In the material below, how many lines contain the word "computer"? The reply must be that number alone.

+++ Records to process

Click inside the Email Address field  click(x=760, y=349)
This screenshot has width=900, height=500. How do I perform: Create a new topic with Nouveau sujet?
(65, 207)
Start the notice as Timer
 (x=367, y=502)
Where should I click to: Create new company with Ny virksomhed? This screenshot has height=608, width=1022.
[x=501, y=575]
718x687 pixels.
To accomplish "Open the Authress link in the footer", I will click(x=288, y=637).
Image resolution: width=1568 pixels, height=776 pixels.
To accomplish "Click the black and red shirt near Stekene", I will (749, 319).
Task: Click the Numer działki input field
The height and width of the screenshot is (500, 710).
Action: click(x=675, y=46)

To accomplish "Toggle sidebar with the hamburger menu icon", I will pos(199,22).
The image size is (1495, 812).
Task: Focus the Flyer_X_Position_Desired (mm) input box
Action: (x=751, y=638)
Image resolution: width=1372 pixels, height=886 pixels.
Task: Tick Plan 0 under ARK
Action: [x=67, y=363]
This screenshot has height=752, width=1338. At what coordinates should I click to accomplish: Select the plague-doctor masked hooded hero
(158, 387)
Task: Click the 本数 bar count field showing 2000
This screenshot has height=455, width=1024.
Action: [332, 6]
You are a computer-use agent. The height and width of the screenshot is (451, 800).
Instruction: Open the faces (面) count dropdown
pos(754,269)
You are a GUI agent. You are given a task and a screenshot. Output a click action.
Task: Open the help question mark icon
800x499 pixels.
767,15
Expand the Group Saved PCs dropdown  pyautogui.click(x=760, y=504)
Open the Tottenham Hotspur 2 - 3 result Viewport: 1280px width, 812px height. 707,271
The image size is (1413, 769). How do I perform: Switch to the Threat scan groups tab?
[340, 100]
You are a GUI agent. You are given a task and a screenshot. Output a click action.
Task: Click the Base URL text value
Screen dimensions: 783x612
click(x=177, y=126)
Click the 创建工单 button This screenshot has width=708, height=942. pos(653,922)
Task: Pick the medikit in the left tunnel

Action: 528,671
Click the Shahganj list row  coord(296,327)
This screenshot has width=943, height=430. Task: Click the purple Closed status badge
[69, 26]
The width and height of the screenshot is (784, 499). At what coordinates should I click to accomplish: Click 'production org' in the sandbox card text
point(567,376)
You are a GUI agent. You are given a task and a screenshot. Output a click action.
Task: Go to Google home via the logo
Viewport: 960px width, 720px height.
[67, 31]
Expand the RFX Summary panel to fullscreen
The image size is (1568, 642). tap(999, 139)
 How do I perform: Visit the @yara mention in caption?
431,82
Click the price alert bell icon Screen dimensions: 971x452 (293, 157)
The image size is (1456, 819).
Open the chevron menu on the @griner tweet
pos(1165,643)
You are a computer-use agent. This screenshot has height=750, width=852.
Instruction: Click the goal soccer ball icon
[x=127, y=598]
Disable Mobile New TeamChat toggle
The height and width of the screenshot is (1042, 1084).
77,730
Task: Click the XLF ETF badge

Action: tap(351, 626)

++++++

** Task result **
2